-1

So if I create a program in python (3.7) that looks like this:

import re
regx = re.compile("test")
print(regx.findall("testest"))

and run it, then I will get:

["test"]

Even though there are two instances of "test" it's only showing me one which I think is because a letter from the first "test" is being used in the second "test". How can I make a program that will give me ["test", "test"] as a result instead?

user8408080
  • 2,428
  • 1
  • 10
  • 19

2 Answers2

5

You will want to use a capturing group with a lookahead (?=(regex_here)):

import re
regx = re.compile("(?=(test))")
print(regx.findall("testest"))

>>> ['test', 'test']
Spencer Wieczorek
  • 21,229
  • 7
  • 44
  • 54
-1

Regex expressions are greedy. They consume as much of the target string as possible. Once consumed, a character is not examined again, so overlapping patterns are not found.

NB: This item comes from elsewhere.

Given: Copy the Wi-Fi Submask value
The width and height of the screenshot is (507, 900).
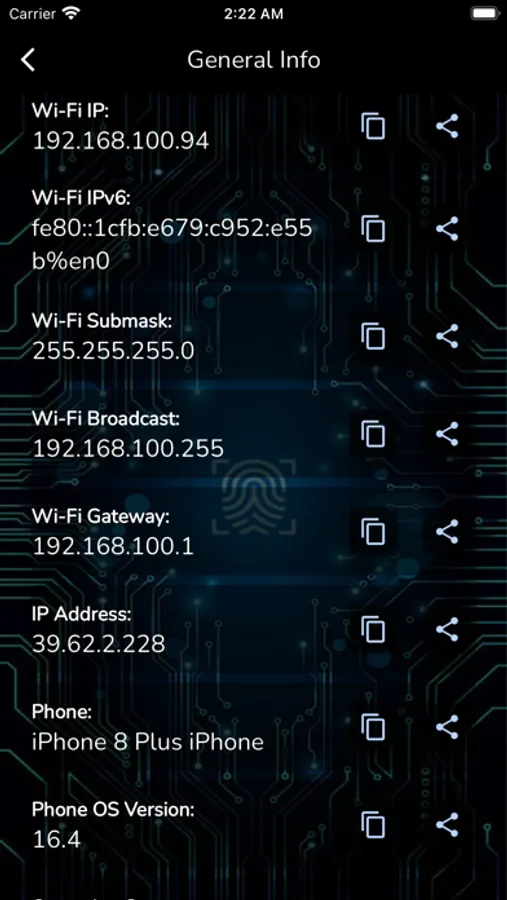Looking at the screenshot, I should click(x=373, y=336).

To do this you need to use a feature of python regular expressions called a look ahead assertion. You will look for instances of the character t where it is followed by est. The look ahead does not consume parts of the string.

    import re

    regx = re.compile('t(?=est)')

    print([m.start() for m in regx.finditer('testest')])

[0,3]

More details on this page: https://docs.python.org/3/howto/regex.html

soundstripe
  • 1,454
  • 11
  • 19